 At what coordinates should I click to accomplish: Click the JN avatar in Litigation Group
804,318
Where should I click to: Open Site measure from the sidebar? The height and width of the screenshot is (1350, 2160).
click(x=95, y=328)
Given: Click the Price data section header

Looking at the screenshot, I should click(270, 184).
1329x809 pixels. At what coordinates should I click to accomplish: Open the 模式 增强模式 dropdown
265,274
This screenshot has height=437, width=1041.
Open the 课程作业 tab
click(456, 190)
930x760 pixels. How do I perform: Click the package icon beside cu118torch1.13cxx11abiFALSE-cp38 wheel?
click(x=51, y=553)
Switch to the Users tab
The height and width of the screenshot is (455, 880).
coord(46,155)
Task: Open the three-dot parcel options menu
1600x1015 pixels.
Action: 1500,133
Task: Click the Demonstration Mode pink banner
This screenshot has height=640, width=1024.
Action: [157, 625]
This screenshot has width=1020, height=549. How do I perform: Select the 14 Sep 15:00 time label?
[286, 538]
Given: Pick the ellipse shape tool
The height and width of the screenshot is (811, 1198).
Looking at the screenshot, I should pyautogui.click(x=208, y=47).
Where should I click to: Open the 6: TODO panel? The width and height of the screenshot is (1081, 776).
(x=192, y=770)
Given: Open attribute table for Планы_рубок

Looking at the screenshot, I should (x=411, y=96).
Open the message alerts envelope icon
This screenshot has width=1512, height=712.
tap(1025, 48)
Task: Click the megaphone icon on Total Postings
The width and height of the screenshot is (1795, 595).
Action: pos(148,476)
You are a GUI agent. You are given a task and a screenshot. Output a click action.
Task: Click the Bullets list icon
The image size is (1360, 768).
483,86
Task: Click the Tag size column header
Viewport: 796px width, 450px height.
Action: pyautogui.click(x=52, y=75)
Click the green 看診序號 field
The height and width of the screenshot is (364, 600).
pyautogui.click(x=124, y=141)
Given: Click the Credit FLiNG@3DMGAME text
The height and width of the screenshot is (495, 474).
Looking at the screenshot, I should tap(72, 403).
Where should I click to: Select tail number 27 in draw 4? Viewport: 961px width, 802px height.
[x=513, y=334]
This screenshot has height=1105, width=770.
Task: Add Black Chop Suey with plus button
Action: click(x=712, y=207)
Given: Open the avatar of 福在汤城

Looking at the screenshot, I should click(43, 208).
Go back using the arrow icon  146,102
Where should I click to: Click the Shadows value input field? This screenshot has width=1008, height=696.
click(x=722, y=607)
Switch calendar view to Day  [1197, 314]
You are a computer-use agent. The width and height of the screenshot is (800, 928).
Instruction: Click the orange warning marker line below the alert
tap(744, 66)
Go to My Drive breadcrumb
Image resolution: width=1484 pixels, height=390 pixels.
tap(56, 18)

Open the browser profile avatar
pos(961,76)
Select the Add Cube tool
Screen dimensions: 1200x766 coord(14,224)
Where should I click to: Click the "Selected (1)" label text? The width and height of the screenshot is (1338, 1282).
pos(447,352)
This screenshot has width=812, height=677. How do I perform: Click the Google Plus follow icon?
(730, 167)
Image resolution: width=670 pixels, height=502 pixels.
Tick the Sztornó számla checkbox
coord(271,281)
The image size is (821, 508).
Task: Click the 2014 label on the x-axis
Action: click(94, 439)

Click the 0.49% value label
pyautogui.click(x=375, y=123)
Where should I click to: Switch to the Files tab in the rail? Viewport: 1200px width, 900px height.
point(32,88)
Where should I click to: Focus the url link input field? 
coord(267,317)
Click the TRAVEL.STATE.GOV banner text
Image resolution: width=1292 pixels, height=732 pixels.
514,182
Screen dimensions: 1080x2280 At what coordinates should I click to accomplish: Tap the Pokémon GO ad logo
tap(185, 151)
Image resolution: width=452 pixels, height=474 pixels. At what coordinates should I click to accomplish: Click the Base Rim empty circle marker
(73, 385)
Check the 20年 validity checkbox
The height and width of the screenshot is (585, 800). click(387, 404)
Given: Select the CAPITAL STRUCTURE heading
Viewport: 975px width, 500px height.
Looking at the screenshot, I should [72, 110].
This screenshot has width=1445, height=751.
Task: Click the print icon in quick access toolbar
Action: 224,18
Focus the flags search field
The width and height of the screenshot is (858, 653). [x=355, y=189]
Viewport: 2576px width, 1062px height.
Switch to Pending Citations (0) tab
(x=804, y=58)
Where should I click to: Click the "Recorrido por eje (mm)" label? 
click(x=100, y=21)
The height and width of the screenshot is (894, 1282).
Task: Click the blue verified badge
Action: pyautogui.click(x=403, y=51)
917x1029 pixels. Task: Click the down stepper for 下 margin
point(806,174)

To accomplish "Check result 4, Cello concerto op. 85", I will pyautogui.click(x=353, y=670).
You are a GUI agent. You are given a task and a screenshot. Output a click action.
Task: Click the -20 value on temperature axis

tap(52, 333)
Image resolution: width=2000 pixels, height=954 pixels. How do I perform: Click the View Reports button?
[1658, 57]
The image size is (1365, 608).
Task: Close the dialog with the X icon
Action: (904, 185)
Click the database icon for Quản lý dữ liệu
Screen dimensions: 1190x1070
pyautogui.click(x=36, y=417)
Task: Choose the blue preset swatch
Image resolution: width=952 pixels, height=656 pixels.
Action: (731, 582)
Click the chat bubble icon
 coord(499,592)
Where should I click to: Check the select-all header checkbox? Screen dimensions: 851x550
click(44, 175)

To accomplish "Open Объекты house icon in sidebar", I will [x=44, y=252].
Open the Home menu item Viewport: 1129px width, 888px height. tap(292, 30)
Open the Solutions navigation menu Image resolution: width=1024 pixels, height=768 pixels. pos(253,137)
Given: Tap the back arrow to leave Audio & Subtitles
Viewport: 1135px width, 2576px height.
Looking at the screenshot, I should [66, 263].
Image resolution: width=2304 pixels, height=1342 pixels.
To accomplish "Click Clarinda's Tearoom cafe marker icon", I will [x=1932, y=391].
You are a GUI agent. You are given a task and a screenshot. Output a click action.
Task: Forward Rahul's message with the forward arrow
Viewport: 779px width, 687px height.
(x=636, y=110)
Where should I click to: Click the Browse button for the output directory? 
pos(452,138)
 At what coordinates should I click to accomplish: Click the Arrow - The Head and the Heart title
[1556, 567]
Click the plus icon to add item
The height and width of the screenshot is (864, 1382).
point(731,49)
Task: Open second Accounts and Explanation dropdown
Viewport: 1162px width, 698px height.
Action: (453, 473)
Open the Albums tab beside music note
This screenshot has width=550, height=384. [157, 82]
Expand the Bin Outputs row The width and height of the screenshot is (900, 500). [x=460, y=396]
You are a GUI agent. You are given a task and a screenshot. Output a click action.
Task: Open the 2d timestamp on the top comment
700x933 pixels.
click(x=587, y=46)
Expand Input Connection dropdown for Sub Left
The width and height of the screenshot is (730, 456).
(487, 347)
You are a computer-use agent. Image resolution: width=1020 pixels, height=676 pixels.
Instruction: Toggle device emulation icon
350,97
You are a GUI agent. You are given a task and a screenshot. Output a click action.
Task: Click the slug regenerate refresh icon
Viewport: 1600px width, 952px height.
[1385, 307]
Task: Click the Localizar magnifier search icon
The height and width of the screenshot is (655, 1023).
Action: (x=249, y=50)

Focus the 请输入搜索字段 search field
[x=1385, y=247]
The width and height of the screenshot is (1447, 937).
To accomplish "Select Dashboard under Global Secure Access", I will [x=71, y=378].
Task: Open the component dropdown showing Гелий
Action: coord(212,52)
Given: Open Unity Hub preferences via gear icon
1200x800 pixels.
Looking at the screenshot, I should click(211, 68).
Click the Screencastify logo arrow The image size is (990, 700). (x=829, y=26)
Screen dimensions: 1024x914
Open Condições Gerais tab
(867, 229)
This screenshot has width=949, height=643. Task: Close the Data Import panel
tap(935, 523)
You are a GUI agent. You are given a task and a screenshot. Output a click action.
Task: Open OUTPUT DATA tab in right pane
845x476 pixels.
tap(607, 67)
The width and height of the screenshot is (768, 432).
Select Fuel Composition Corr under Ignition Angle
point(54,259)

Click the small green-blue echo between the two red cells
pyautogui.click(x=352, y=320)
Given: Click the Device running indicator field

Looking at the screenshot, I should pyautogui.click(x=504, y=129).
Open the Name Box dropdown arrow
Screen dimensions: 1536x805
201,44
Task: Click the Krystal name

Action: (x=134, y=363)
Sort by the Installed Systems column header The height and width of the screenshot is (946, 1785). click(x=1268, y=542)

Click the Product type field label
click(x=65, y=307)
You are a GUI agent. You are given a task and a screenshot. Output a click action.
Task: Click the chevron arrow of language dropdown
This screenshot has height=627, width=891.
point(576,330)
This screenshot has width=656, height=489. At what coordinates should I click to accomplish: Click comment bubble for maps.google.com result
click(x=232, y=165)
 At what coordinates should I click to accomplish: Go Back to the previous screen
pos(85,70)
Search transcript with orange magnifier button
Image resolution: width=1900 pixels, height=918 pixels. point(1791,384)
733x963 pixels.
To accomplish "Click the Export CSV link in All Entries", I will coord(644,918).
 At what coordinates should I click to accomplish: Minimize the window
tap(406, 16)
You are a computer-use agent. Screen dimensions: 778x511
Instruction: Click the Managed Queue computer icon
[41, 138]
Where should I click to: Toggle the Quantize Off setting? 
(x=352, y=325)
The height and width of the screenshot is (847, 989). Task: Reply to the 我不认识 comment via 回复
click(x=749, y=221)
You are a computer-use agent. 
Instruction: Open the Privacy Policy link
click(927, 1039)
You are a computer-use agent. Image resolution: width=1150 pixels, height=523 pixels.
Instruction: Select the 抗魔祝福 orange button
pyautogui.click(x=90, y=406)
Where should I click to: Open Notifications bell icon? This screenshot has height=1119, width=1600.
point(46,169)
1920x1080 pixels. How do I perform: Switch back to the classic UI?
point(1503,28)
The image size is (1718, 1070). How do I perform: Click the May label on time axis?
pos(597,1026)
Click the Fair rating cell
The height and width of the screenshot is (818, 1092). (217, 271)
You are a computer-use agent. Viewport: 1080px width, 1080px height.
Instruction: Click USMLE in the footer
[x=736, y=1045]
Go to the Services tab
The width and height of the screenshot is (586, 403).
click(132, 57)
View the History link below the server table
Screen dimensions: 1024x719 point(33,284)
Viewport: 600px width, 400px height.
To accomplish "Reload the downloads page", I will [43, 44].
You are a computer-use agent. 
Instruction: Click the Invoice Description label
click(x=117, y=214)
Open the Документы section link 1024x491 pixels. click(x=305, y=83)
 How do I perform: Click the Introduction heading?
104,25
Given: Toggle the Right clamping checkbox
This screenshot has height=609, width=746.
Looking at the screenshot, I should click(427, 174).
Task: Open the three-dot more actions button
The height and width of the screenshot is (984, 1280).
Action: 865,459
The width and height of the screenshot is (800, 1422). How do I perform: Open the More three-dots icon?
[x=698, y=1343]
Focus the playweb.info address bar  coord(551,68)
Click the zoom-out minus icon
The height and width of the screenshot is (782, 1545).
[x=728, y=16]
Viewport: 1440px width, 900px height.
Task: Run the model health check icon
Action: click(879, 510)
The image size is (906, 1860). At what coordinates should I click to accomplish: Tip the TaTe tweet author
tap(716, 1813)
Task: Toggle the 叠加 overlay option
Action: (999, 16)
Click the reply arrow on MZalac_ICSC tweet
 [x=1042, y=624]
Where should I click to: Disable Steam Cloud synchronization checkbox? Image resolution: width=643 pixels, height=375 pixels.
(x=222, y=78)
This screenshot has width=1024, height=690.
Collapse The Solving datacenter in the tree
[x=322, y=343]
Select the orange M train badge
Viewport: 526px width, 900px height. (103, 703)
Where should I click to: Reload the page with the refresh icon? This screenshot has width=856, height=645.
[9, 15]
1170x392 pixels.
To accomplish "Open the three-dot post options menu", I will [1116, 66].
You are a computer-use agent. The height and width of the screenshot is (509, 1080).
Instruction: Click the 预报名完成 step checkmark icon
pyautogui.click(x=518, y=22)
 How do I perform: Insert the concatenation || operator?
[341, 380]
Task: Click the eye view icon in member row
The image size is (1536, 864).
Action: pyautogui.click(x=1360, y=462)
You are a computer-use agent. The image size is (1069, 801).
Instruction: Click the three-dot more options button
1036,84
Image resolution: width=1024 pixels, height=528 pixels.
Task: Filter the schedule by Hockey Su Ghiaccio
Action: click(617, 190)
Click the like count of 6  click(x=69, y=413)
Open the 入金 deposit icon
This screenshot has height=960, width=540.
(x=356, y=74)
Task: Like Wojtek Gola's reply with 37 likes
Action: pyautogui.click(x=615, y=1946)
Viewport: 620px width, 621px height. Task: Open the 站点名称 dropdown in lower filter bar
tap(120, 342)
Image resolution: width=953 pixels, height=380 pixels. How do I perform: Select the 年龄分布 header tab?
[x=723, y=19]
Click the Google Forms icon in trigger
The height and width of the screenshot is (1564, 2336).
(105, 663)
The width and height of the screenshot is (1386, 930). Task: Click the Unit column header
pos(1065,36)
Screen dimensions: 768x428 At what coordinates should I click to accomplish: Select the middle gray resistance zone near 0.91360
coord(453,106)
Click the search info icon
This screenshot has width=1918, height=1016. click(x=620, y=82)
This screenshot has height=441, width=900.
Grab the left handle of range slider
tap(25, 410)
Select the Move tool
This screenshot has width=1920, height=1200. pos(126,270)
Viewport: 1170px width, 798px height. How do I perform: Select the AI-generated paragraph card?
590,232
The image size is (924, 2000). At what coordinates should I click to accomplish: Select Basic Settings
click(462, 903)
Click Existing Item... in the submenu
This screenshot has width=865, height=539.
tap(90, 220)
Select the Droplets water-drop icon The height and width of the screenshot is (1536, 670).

·····

## Activity
What is needed is an exact retyping of every line from the one containing "Select the Move tool" through the final line of the entries, and only those lines.

## Result of the exercise
Select the Move tool
This screenshot has width=1920, height=1200. pos(126,270)
Viewport: 1170px width, 798px height. How do I perform: Select the AI-generated paragraph card?
590,232
The image size is (924, 2000). At what coordinates should I click to accomplish: Select Basic Settings
click(462, 903)
Click Existing Item... in the submenu
This screenshot has width=865, height=539.
tap(90, 220)
Select the Droplets water-drop icon The height and width of the screenshot is (1536, 670).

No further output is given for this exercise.